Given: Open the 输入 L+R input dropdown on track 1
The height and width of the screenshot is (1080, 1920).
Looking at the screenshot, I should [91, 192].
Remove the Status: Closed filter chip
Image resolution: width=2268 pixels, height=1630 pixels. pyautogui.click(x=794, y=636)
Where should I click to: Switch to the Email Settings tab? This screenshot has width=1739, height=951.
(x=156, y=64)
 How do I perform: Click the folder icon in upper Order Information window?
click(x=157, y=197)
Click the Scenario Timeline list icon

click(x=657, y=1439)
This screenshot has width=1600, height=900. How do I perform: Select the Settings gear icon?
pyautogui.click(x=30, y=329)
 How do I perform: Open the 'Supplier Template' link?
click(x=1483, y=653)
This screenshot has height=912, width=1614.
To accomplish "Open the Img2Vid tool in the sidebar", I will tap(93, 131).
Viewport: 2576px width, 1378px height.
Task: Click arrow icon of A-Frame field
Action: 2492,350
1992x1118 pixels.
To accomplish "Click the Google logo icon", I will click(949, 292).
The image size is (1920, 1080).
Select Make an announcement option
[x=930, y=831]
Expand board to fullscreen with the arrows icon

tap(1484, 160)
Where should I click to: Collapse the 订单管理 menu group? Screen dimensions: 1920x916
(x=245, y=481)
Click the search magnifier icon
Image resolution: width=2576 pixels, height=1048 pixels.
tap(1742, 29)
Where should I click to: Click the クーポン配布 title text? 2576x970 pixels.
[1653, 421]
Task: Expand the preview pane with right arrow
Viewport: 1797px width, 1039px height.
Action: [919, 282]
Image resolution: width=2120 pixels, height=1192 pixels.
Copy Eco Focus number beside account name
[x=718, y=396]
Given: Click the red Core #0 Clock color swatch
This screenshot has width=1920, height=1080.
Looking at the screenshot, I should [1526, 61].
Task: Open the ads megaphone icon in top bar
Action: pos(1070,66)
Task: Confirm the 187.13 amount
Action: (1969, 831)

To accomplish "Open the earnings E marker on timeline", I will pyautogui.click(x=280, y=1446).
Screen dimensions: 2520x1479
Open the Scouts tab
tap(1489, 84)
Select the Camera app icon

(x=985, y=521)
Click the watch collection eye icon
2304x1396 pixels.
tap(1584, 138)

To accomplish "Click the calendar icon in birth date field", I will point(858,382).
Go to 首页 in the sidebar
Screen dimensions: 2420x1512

________

WHAT YOU NEED TO DO: Starting with the first entry and ending with the last, give all of them again unchanged.

PROBLEM SOLUTION:
Given: Open the 输入 L+R input dropdown on track 1
The height and width of the screenshot is (1080, 1920).
Looking at the screenshot, I should [91, 192].
Remove the Status: Closed filter chip
Image resolution: width=2268 pixels, height=1630 pixels. pyautogui.click(x=794, y=636)
Where should I click to: Switch to the Email Settings tab? This screenshot has width=1739, height=951.
(x=156, y=64)
 How do I perform: Click the folder icon in upper Order Information window?
click(x=157, y=197)
Click the Scenario Timeline list icon

click(x=657, y=1439)
This screenshot has width=1600, height=900. How do I perform: Select the Settings gear icon?
pyautogui.click(x=30, y=329)
 How do I perform: Open the 'Supplier Template' link?
click(x=1483, y=653)
This screenshot has height=912, width=1614.
To accomplish "Open the Img2Vid tool in the sidebar", I will tap(93, 131).
Viewport: 2576px width, 1378px height.
Task: Click arrow icon of A-Frame field
Action: 2492,350
1992x1118 pixels.
To accomplish "Click the Google logo icon", I will click(949, 292).
The image size is (1920, 1080).
Select Make an announcement option
[x=930, y=831]
Expand board to fullscreen with the arrows icon

tap(1484, 160)
Where should I click to: Collapse the 订单管理 menu group? Screen dimensions: 1920x916
(x=245, y=481)
Click the search magnifier icon
Image resolution: width=2576 pixels, height=1048 pixels.
tap(1742, 29)
Where should I click to: Click the クーポン配布 title text? 2576x970 pixels.
[1653, 421]
Task: Expand the preview pane with right arrow
Viewport: 1797px width, 1039px height.
Action: [919, 282]
Image resolution: width=2120 pixels, height=1192 pixels.
Copy Eco Focus number beside account name
[x=718, y=396]
Given: Click the red Core #0 Clock color swatch
This screenshot has width=1920, height=1080.
Looking at the screenshot, I should [1526, 61].
Task: Open the ads megaphone icon in top bar
Action: pos(1070,66)
Task: Confirm the 187.13 amount
Action: (1969, 831)

To accomplish "Open the earnings E marker on timeline", I will pyautogui.click(x=280, y=1446).
Screen dimensions: 2520x1479
Open the Scouts tab
tap(1489, 84)
Select the Camera app icon

(x=985, y=521)
Click the watch collection eye icon
2304x1396 pixels.
tap(1584, 138)

To accomplish "Click the calendar icon in birth date field", I will point(858,382).
Go to 首页 in the sidebar
Screen dimensions: 2420x1512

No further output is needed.